かつて別荘地として知られた大磯の海岸からほど近い場所に建つ平屋の住まいである。
建主は長年の仕事を終え、終の住処としてこの地を選んだ。温暖な気候と、どこかおおらかで緩やかな時間の流れを感じる大磯は、かつての記憶を引き継ぐような空気が今も残っている。建主は要望を多く語らず、「この地の空気を感じられる住まいにしてほしい」との一言が設計の拠り所となった。
近年の住宅は、省エネルギー性能や利便性を追求する一方で、外部環境との関係が希薄になっていることから、この地に流れる時間や気配に呼応し、光や風、素材の経年変化が立ち現れるような、外部と一体となった住まいを想い描き検討を重ねた。
比較的敷地に余裕があったことや庭とのつながりを重視して平屋を採用し、庭を暮らしの延長として取り込むことを意識した。LDKと内庭は1:1の面積配分とし等価に扱いながら、内外の境界を縁側や軒下、土間テラスなどの中間領域で緩やかに滲み合う関係とし、日常の中に外の気配が自然と入り込むような計画とした。
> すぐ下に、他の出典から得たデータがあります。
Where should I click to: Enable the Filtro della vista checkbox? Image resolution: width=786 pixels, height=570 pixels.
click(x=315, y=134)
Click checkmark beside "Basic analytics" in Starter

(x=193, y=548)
内部はできるだけ仕切りを少なくし視線や気配が連続する伸びやかな空間を心がけた。意匠は大仰な仕掛けで空間を操作するのではなく、家にいることが多い建主のため、光や風などの自然の移ろいを感じられるような素材を中心に構成し、登り梁で空間に穏やかなリズムと変化を与えた。内部から延びる杉板の壁は板塀まで連続し、植栽が落とす光や影のキャンバスになっている。